> TASK OBJECTIVE
Begin at the line below that has "ログイン状態を保存する (137, 1177)". Stop after the line that has "В Донецке на", repeating each line exactly and leaving out the pictures.

> RECORDS FOR THIS TASK

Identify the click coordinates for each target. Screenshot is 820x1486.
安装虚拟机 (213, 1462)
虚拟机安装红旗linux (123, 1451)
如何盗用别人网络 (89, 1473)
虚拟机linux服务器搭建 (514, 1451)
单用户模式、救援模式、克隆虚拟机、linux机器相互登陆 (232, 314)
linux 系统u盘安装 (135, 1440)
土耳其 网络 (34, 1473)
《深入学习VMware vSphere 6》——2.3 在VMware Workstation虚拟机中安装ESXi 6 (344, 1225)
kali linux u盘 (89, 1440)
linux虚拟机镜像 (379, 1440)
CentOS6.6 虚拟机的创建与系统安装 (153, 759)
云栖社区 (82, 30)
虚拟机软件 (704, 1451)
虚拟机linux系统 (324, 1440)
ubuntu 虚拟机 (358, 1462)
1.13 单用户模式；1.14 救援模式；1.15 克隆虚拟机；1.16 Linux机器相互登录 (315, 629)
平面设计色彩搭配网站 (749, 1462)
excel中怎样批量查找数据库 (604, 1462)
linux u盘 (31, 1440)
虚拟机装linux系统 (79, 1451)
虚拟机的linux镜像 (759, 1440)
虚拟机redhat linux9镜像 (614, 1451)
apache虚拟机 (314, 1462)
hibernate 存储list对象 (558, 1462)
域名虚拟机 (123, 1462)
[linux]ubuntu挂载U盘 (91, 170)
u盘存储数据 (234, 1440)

---

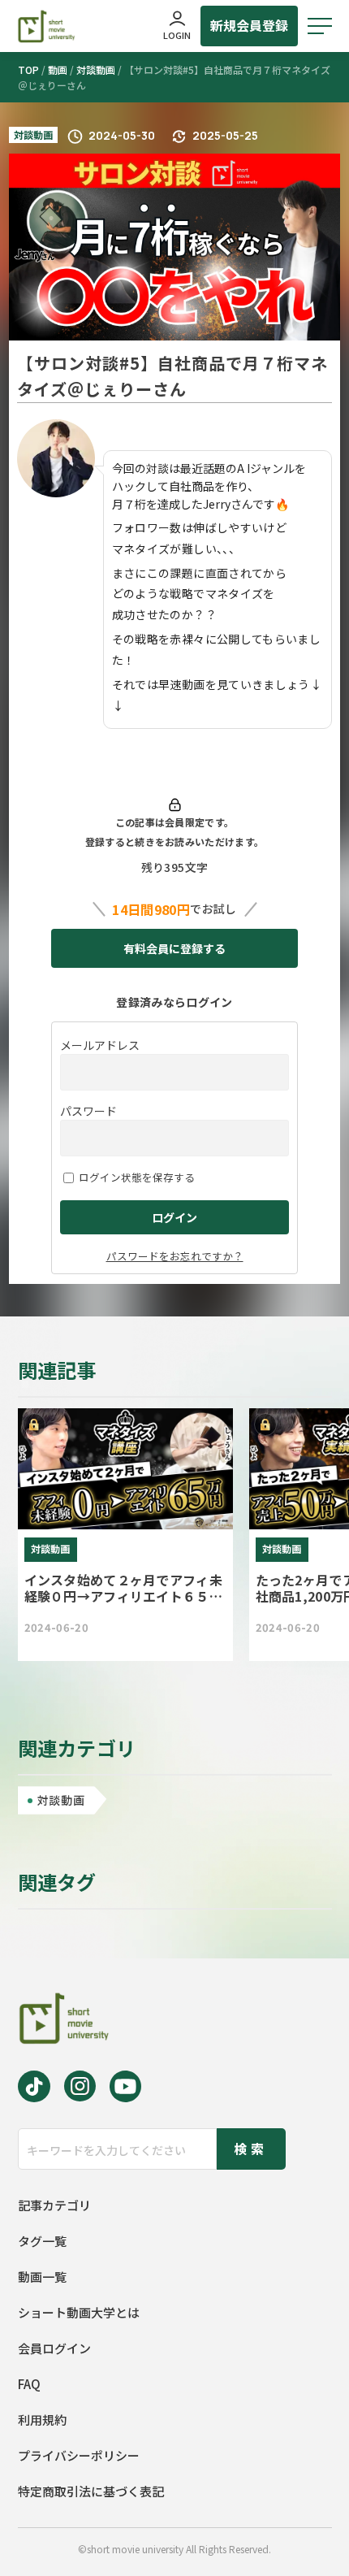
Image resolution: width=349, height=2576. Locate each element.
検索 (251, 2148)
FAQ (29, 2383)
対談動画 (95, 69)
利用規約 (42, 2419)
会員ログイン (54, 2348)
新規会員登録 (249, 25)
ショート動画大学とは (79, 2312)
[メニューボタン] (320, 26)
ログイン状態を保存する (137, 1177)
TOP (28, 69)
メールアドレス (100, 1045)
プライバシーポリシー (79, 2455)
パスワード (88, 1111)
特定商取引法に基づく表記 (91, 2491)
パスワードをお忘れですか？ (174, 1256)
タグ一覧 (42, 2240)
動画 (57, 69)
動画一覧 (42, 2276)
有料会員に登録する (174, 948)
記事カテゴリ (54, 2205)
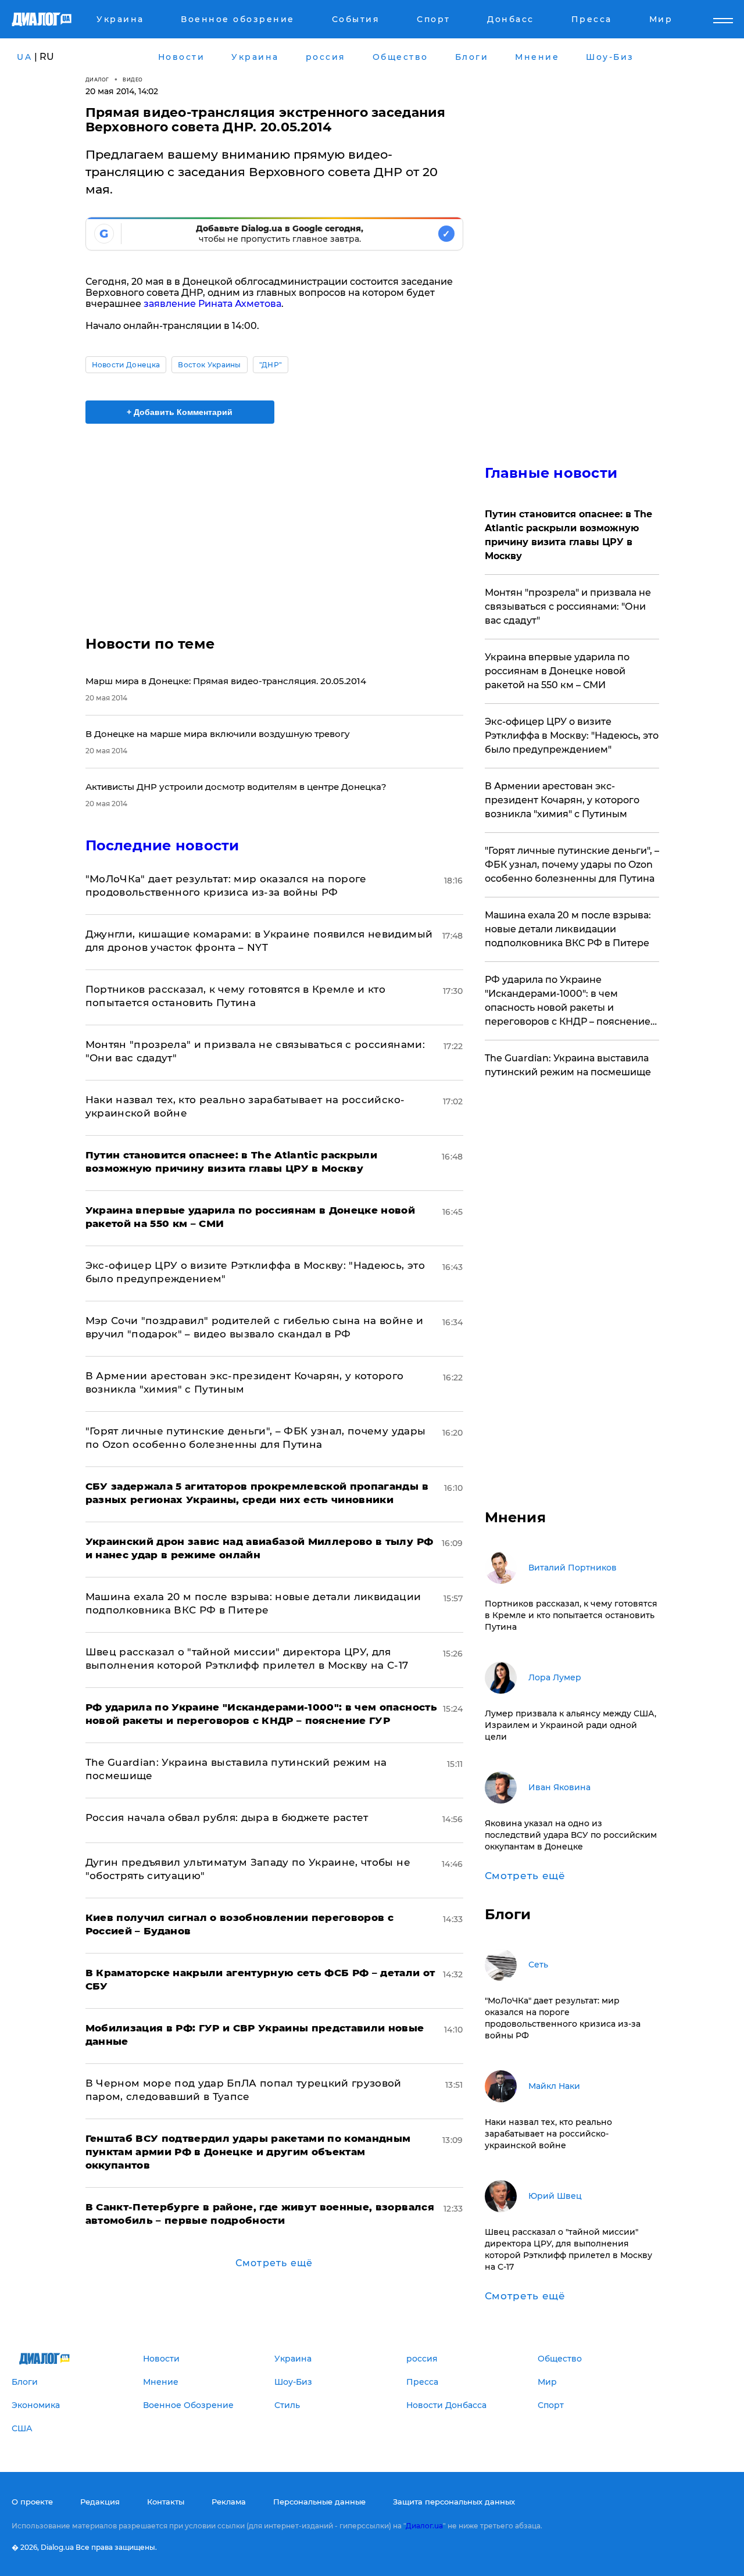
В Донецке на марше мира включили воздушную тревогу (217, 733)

> OUTPUT OF THE EXERCISE
ログイン状態を保存する (137, 1177)
TOP (28, 69)
メールアドレス (100, 1045)
プライバシーポリシー (79, 2455)
パスワード (88, 1111)
特定商取引法に基づく表記 (91, 2491)
パスワードをお忘れですか？ (174, 1256)
タグ一覧 (42, 2240)
動画 (57, 69)
動画一覧 (42, 2276)
有料会員に登録する (174, 948)
記事カテゴリ (54, 2205)
В Донецке на марше мира включили воздушную тревогу (217, 733)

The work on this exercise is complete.